Duffaut – comme Hyppolite, Benoît, Obin, Pierre-Joseph Valcin, André Pierre et plusieurs autres – est un peintre habité qui contribuera à part entière au phénomène pictural. Sensiblement, au fil des années, Duffaut « évolue ». Son imagination s’alimente de nouvelles réalités, sa technique s’affine. Symétrie, perspectives linéaires et couleurs le poussent vers une certaine sophistication. Dans ses villes satellisées, villes plongées en Enfer ou élevées jusqu’au Ciel, Duffaut se joue des lois de la pesanteur, de la résistance des matériaux et du principe des vases communiquants. Édifices et maisons particulières perdent leur identité et n’ont plus de rôle utilitaire. Symphonie de couleurs et de lignes mettent en valeur une architecture globale: urbanisme de l’imaginaire et de l’absurde. Parfois, le niveau de la mer est plus haut que celui des rivières; des ponts gigantesques relient de hautes montagnes; les chemins s’entrelacent, forment des spirales qui montent jusqu’aux cieux.

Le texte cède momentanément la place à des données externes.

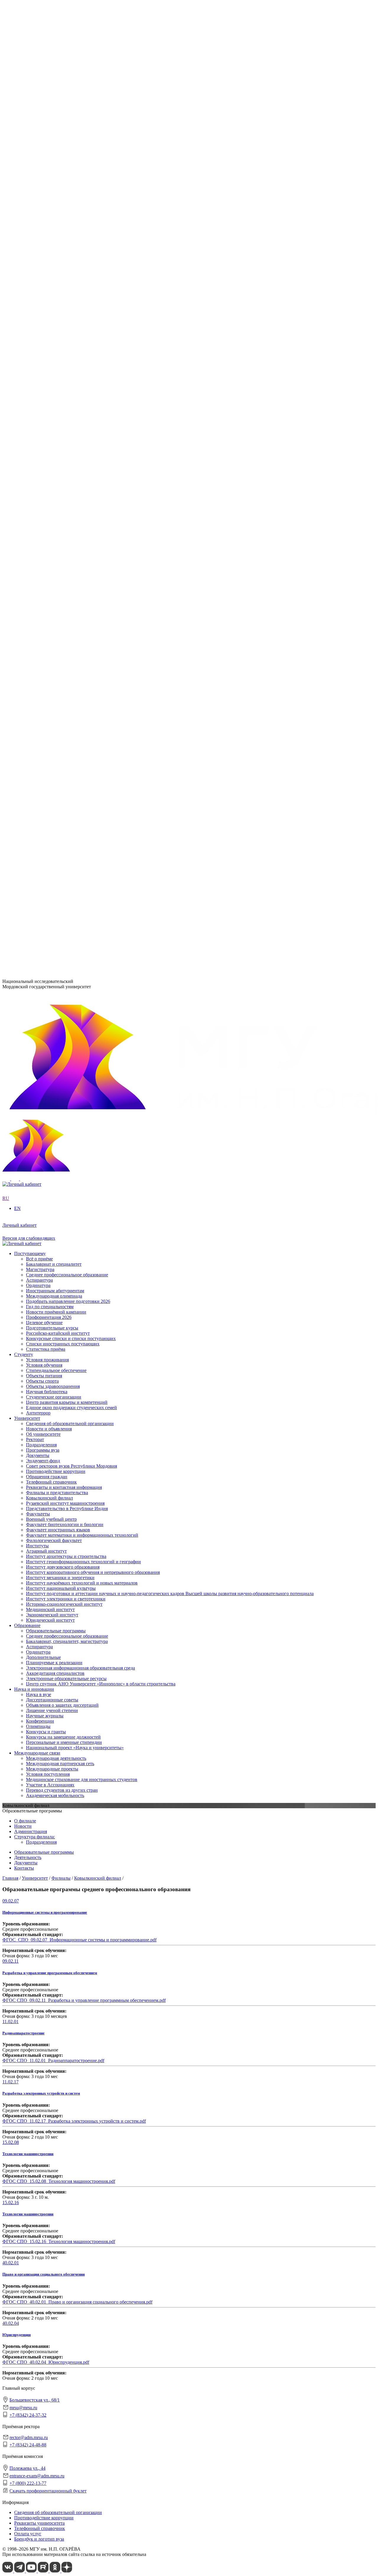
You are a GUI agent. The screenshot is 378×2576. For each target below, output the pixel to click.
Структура (36, 224)
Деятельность (27, 1857)
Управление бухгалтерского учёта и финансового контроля (85, 504)
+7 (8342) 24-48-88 (27, 2444)
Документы (37, 235)
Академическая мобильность (55, 697)
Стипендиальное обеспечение (56, 719)
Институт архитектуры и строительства (66, 348)
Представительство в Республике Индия (67, 466)
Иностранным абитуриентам (55, 804)
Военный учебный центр (51, 423)
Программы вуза (42, 229)
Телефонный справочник (51, 261)
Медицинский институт (50, 401)
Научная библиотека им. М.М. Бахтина (65, 520)
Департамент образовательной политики (67, 483)
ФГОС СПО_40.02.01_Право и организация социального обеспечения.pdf (77, 2301)
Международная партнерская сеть (60, 665)
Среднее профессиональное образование (67, 536)
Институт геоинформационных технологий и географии (83, 353)
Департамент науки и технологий (60, 509)
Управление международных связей (62, 493)
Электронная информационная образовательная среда (80, 568)
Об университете (43, 219)
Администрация (30, 1831)
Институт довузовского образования (63, 359)
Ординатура (38, 552)
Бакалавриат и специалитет (54, 778)
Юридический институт (50, 412)
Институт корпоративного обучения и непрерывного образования (93, 364)
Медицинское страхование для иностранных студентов (81, 681)
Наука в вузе (38, 595)
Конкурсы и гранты (46, 633)
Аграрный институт (46, 343)
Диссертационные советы (52, 601)
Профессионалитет (33, 300)
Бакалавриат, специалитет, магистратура (67, 542)
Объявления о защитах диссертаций (62, 606)
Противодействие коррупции (55, 251)
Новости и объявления (49, 213)
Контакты (24, 1868)
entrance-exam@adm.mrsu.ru (29, 932)
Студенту (23, 703)
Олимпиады (38, 627)
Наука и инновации (34, 590)
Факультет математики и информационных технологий (82, 439)
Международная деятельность (56, 660)
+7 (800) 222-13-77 (20, 944)
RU (5, 187)
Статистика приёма (45, 863)
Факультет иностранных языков (58, 434)
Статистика (37, 321)
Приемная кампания (46, 315)
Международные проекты (52, 670)
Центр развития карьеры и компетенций (66, 751)
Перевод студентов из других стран (62, 692)
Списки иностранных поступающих (63, 857)
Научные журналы (44, 617)
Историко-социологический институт (64, 396)
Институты (25, 337)
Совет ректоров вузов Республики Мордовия (71, 245)
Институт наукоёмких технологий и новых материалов (82, 375)
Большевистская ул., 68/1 (27, 880)
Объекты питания (44, 724)
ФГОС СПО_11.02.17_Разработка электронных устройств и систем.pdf (74, 2120)
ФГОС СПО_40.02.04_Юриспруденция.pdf (45, 2362)
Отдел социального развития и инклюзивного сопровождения (89, 499)
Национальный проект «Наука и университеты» (75, 648)
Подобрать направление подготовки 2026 (68, 815)
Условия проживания (47, 708)
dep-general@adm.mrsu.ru (27, 891)
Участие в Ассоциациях (50, 686)
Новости (34, 283)
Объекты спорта (42, 729)
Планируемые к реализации (54, 563)
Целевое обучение (44, 836)
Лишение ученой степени (52, 611)
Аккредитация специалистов (55, 573)
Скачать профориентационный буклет (48, 2490)
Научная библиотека (46, 740)
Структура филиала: (34, 1836)
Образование (27, 526)
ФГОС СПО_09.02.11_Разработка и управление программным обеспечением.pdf (84, 2000)
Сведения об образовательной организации (70, 208)
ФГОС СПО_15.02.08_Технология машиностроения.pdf (58, 2181)
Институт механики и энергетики (60, 369)
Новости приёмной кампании (56, 826)
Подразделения (29, 472)
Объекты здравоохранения (53, 735)
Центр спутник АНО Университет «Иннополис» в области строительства (100, 584)
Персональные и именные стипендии (64, 643)
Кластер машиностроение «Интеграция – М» (71, 310)
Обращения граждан (46, 256)
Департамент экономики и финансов (63, 514)
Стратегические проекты (51, 288)
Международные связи (37, 654)
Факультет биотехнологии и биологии (64, 428)
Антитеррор (38, 761)
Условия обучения (44, 713)
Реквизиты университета (39, 2523)
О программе (39, 278)
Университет (27, 203)
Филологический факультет (54, 444)
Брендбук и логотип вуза (39, 2538)
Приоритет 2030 (30, 272)
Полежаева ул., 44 (20, 921)
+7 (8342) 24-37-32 (20, 903)
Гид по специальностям (50, 820)
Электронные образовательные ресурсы (66, 579)
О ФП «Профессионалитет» (54, 305)
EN (5, 192)
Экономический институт (52, 406)
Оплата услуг (27, 2533)
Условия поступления (48, 676)
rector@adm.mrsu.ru (28, 2437)
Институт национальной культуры (61, 380)
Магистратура (40, 783)
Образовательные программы (56, 531)
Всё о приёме (39, 772)
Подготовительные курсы (52, 841)
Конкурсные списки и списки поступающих (71, 852)
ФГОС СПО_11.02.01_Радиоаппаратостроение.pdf (53, 2060)
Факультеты (26, 418)
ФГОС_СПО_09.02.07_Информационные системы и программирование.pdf (79, 1939)
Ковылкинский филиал (49, 455)
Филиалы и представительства (45, 450)
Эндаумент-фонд (43, 240)
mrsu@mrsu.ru (23, 2407)
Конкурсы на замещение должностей (63, 638)
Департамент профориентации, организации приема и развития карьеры (99, 477)
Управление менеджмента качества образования (74, 488)
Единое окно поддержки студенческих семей (71, 756)
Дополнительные (43, 558)
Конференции (40, 622)
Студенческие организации (53, 745)
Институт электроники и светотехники (65, 390)
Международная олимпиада (54, 810)
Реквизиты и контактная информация (64, 266)
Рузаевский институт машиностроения (65, 461)
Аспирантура (39, 547)
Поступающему (30, 767)
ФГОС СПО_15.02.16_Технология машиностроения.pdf (58, 2241)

Pour certains critiques en mal d’interprétation, Duffaut devient un visionnaire conscient avant l’heure des problèmes et des fléaux qui vont s’abattre sur notre planète surpeuplée. Dans l’une de ses dernières toiles, un groupe de « naufragés » se presse et se bouscule sur le pont d’un bateau à la dérive: les naufragés s’aggripent et remontent le long d’une corde immense venant d’une ville de l’espace sidéral, satellite de l’espoir, bouée céleste, dernière chance de fuir notre planète, préfiguration de la survie de l’humanité par la conquête cosmique.
Science fiction ou tout simplement sourire narquois du paysan madré qui, d’instinct, a trouvé le plus sûr moyen de faire vibrer les cordes sensibles de nos intellectuels en mal de solutions de rechange: génie sans aucun doute et possibilité pour lui et sa nombreuse famille de faire face aux vicissitudes journalières. Désirs comblés pour cet artiste qui enfant, rêvait de devenir architecte, et qui voit deux de ses fils poursuivre à l’étranger des études universitaires… Laissons aux psychologues, psychanalystes, psychiatres et autres le soin de décoder les messages contenus dans l’oeuvre de Duffaut… Quant à lui, il sait qu’il a la baraka. « Préfète » qui, en créole, veut dire « né avant terme », prématuré, et qui plus est né « coiffé » ce qui ici en Haïti veut dire: élu des Dieux.
– Michel Monnin, carnets écrits entre 1975 et 1979 (inédits)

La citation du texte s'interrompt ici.